- [THE PROBLEM]:
In the entries that follow, the first line to write out is the one containing "Where should I click to: Open the My", and the last is the one containing "has width=800, height=400.". Reproduce that stretch exactly, with nothing before or after it.

- [DATASET EXTRACT]:
-*-*-

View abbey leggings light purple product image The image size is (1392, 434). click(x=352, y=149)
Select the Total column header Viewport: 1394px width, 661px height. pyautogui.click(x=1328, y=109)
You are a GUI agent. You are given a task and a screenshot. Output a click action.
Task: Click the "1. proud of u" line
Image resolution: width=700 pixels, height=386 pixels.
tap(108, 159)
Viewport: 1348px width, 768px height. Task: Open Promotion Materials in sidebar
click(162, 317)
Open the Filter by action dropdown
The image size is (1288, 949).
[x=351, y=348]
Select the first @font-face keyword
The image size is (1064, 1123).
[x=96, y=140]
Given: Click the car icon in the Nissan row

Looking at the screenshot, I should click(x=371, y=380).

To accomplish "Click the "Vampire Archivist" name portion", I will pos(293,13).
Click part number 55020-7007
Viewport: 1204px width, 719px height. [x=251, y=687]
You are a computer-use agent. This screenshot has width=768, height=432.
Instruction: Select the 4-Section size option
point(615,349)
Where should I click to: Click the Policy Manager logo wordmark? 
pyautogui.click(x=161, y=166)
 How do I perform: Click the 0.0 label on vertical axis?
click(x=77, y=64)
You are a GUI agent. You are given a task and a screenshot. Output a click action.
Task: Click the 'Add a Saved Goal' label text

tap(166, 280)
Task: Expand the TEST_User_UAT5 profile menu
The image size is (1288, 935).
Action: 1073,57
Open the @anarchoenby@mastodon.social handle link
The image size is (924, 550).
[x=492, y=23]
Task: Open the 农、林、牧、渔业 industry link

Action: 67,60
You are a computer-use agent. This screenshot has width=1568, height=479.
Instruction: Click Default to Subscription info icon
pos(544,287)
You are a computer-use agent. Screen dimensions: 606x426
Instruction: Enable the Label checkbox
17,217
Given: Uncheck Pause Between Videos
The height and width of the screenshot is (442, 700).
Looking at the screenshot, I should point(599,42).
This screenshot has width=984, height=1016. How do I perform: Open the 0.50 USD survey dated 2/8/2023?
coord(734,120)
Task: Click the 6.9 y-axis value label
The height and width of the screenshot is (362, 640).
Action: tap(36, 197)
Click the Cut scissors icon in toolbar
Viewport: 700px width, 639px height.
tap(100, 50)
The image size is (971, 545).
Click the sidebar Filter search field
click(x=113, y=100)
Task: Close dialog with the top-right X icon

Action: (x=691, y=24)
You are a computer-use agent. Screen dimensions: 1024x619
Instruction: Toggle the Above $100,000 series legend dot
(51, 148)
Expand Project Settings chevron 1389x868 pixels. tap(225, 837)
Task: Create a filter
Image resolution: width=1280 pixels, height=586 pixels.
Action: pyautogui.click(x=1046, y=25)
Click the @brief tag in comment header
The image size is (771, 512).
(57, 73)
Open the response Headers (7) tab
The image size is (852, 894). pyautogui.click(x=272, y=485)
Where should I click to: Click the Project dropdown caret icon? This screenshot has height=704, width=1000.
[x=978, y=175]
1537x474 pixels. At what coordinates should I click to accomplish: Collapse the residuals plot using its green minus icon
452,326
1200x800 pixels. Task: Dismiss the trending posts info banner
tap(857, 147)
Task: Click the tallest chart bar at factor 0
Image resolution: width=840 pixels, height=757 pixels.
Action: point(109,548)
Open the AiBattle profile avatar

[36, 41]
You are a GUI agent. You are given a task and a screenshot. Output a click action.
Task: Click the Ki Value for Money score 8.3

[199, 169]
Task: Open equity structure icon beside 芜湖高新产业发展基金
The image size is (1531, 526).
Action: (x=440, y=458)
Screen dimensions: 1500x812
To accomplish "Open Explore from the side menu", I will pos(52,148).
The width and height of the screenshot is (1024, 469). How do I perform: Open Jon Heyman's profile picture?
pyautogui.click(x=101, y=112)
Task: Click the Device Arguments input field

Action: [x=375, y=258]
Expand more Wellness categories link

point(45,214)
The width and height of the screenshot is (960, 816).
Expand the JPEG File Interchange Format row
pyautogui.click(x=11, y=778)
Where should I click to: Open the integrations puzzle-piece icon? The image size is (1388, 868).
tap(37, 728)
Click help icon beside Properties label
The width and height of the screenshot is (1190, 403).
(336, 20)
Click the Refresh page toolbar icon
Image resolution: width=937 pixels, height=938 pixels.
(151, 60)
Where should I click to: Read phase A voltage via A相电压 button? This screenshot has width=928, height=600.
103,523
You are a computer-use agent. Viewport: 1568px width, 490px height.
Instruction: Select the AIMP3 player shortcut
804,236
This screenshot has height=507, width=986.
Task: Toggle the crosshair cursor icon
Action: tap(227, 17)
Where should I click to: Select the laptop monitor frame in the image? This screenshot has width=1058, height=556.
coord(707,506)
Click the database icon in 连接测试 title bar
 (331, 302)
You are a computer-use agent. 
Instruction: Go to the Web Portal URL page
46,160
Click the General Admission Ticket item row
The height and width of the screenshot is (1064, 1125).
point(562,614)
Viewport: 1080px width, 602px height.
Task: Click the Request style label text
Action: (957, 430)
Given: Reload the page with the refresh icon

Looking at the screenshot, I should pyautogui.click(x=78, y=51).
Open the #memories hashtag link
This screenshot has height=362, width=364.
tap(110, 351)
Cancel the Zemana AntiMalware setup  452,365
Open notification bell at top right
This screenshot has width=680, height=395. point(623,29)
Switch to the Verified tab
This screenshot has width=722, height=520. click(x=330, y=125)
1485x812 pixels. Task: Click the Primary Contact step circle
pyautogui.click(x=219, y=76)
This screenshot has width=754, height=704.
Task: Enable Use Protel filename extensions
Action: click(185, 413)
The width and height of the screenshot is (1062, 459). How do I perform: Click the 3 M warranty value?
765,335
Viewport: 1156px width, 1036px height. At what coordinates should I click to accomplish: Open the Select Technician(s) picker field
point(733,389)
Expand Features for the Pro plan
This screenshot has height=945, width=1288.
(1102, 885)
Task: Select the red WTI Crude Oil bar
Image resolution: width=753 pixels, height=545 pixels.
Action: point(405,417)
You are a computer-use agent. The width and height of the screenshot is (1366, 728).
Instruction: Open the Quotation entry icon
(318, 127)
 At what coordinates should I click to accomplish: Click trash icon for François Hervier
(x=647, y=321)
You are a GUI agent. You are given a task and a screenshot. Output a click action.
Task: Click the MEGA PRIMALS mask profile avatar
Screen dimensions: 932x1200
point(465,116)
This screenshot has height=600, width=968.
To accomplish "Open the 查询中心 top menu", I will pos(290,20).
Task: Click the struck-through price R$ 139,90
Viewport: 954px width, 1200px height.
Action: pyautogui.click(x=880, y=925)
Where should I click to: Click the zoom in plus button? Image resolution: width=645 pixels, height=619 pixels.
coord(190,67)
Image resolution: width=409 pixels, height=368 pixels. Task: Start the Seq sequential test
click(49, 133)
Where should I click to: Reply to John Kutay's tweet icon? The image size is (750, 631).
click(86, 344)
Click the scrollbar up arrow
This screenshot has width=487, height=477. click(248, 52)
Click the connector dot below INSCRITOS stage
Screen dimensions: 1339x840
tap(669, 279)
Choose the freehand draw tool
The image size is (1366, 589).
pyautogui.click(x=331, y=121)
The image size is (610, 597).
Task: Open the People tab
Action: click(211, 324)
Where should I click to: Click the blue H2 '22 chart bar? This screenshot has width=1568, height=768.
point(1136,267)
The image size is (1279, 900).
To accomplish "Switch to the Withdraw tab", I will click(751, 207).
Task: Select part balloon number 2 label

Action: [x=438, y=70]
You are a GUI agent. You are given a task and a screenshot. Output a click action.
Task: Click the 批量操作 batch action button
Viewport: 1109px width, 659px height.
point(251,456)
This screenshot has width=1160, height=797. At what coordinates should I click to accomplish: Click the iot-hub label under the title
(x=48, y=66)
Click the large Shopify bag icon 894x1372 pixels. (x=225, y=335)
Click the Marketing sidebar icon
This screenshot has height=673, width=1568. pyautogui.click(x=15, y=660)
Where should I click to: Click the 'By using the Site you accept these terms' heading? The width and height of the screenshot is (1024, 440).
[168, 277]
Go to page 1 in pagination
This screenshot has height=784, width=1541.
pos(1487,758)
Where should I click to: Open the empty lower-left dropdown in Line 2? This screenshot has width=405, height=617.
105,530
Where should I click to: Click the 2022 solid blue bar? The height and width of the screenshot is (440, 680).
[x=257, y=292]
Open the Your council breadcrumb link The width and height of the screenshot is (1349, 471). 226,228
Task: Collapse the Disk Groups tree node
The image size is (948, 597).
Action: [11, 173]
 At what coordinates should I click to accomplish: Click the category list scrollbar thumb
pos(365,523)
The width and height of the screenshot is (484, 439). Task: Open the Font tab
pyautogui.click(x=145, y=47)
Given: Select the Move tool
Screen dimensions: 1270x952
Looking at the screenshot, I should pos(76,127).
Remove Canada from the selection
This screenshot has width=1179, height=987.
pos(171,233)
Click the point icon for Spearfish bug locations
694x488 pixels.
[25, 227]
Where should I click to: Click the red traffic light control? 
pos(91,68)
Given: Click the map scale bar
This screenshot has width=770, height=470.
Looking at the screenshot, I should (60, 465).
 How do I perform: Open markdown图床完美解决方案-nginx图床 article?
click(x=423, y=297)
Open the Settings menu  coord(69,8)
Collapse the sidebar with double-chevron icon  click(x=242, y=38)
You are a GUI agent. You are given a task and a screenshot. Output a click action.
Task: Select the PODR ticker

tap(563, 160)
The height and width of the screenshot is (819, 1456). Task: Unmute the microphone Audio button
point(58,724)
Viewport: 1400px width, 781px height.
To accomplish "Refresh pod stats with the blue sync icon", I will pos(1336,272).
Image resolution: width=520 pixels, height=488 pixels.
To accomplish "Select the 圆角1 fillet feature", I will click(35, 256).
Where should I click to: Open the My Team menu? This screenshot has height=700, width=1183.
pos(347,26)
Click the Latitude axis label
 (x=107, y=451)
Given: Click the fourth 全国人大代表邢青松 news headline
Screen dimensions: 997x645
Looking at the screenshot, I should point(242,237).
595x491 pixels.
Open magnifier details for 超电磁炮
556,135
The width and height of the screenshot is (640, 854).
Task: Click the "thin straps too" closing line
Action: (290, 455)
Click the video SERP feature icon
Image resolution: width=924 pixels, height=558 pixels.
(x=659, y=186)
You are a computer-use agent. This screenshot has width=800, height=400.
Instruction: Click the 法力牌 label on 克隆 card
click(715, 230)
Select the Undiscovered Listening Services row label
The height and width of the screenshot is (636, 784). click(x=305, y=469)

-*-*-

- [REPLY]:
Where should I click to: Open the My Team menu? This screenshot has height=700, width=1183.
pos(347,26)
Click the Latitude axis label
 (x=107, y=451)
Given: Click the fourth 全国人大代表邢青松 news headline
Screen dimensions: 997x645
Looking at the screenshot, I should point(242,237).
595x491 pixels.
Open magnifier details for 超电磁炮
556,135
The width and height of the screenshot is (640, 854).
Task: Click the "thin straps too" closing line
Action: (290, 455)
Click the video SERP feature icon
Image resolution: width=924 pixels, height=558 pixels.
(x=659, y=186)
You are a computer-use agent. This screenshot has width=800, height=400.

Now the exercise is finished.